** Records provided **
====

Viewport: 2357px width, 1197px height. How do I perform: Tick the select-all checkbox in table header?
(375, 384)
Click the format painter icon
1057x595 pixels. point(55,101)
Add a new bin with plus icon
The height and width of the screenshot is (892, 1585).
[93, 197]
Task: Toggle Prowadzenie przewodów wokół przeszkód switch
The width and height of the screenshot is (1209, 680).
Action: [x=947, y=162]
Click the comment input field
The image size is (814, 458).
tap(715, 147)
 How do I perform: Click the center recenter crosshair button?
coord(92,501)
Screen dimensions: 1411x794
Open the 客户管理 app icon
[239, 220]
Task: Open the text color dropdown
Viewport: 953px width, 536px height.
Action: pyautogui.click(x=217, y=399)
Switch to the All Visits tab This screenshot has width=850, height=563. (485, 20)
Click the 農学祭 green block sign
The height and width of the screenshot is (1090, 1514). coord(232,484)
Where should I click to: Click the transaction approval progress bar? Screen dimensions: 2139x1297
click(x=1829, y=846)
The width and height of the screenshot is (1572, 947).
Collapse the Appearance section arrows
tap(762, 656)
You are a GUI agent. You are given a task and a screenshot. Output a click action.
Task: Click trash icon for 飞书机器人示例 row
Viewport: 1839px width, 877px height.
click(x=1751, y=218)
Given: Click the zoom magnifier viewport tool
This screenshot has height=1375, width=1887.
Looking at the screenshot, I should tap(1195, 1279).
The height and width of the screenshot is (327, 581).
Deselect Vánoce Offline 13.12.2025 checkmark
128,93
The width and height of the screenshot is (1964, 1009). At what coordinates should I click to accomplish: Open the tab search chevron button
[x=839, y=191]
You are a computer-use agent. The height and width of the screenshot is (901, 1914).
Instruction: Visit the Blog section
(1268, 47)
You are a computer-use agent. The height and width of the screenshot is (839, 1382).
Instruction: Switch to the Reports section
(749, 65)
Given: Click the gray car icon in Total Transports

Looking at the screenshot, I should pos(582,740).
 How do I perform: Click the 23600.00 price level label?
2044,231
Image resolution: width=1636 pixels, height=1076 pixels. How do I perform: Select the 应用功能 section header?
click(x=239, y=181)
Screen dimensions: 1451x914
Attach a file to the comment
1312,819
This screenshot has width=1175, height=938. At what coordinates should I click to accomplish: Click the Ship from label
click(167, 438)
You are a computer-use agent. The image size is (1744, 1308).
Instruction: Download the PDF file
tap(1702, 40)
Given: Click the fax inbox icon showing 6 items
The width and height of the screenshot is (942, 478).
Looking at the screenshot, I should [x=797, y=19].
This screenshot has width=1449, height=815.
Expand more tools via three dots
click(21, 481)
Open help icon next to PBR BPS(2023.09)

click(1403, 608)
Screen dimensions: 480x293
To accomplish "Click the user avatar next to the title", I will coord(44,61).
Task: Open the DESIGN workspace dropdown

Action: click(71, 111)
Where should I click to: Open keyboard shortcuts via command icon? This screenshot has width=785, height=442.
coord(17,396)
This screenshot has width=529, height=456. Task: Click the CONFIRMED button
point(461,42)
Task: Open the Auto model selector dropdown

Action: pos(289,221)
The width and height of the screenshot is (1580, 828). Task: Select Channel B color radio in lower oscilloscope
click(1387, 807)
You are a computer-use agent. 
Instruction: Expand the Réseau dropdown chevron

====

** Problem details **
Search the data for the string "computer". List each line that has it.

** Result of this exercise **
You are a computer-use agent. The height and width of the screenshot is (901, 1914).
You are a computer-use agent. The height and width of the screenshot is (839, 1382).
You are a computer-use agent. The image size is (1744, 1308).
You are a computer-use agent. 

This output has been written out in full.